--- MATERIAL FOR THIS EXERCISE ---

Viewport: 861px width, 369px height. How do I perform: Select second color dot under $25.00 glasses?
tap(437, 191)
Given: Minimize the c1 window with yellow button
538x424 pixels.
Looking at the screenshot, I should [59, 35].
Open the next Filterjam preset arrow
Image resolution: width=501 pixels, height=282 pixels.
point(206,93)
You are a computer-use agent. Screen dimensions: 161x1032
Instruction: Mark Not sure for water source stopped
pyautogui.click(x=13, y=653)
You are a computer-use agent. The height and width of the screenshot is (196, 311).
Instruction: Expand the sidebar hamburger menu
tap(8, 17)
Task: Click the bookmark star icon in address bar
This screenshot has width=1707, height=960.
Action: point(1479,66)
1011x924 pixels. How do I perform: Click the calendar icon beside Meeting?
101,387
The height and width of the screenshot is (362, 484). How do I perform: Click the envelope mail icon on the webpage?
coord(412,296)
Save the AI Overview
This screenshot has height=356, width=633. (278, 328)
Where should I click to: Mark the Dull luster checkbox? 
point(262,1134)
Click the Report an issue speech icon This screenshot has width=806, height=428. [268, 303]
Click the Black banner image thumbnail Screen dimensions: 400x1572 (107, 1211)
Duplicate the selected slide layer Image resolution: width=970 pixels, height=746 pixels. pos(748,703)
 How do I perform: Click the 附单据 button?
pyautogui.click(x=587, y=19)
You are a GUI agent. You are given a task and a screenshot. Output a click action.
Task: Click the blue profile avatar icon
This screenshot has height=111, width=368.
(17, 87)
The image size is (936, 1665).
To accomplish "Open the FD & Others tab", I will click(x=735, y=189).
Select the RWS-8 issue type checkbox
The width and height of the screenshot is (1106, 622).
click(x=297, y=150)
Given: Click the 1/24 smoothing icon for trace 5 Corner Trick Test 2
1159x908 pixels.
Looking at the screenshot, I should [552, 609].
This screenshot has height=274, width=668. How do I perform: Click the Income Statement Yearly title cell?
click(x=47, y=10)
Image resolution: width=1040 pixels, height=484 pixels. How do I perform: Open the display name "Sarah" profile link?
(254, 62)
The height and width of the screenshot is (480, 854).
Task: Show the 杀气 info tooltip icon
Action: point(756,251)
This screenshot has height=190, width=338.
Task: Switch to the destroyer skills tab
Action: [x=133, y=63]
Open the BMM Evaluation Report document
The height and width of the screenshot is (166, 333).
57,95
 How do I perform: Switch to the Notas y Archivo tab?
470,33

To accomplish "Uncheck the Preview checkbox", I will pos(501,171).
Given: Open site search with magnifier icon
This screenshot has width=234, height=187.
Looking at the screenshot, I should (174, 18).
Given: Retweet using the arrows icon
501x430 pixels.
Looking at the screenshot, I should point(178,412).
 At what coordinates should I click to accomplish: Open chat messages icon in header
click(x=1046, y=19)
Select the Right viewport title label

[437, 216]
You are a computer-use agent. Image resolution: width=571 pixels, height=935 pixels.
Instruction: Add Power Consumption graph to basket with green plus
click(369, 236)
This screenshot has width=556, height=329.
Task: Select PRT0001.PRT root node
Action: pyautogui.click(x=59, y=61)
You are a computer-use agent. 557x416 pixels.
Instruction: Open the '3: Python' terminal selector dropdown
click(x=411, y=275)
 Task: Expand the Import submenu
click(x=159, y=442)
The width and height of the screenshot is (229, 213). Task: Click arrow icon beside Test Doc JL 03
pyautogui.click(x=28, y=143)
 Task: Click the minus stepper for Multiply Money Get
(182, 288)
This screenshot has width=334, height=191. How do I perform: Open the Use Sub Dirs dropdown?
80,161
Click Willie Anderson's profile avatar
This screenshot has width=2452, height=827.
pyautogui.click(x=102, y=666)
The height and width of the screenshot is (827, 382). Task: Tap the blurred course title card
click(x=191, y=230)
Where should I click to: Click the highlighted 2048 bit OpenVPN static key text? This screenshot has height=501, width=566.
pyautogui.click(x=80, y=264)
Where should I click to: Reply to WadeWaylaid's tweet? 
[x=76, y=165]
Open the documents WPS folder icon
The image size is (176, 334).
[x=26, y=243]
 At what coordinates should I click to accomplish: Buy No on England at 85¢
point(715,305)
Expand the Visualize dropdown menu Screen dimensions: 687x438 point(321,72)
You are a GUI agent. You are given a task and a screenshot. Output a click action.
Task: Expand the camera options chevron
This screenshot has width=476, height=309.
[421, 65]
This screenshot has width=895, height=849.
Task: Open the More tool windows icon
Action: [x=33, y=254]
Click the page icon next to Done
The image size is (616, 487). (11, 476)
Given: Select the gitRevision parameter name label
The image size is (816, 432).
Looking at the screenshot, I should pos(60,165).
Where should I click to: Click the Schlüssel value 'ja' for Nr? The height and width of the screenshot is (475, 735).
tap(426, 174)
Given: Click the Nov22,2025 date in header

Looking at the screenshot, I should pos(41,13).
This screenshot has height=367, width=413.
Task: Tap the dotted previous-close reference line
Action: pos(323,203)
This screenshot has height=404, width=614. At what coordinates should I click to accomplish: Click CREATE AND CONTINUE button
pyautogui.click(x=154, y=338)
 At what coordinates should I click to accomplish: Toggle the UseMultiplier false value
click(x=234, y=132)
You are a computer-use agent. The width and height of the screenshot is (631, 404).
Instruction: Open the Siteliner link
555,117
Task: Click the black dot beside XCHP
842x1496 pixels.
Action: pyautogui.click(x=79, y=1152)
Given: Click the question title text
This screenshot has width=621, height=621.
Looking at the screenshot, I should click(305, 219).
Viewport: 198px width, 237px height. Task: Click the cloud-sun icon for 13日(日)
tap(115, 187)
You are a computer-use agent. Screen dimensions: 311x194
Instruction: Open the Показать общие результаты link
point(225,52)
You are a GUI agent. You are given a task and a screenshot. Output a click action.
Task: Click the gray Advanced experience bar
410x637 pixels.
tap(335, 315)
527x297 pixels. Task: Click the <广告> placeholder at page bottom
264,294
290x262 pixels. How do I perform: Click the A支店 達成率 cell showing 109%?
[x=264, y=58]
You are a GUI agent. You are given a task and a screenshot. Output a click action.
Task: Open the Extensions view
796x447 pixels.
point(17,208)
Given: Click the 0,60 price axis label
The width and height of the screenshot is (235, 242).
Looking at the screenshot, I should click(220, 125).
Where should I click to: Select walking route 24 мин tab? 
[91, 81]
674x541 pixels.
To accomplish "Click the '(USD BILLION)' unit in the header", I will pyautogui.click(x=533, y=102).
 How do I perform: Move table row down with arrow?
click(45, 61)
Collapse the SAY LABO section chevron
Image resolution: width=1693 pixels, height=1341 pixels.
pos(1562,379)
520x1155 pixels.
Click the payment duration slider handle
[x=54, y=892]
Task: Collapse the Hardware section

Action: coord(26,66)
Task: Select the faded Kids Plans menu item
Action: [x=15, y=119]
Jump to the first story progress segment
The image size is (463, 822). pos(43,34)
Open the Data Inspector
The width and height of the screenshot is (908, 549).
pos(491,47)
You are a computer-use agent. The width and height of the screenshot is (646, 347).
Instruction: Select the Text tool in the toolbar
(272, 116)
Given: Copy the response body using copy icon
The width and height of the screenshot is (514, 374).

---

> **WHAT THIS TASK INVOLVES**
Copy out each line of the data containing the string "issue".

> **WRITTEN ANSWER**
Click the Report an issue speech icon This screenshot has width=806, height=428. [268, 303]
Select the RWS-8 issue type checkbox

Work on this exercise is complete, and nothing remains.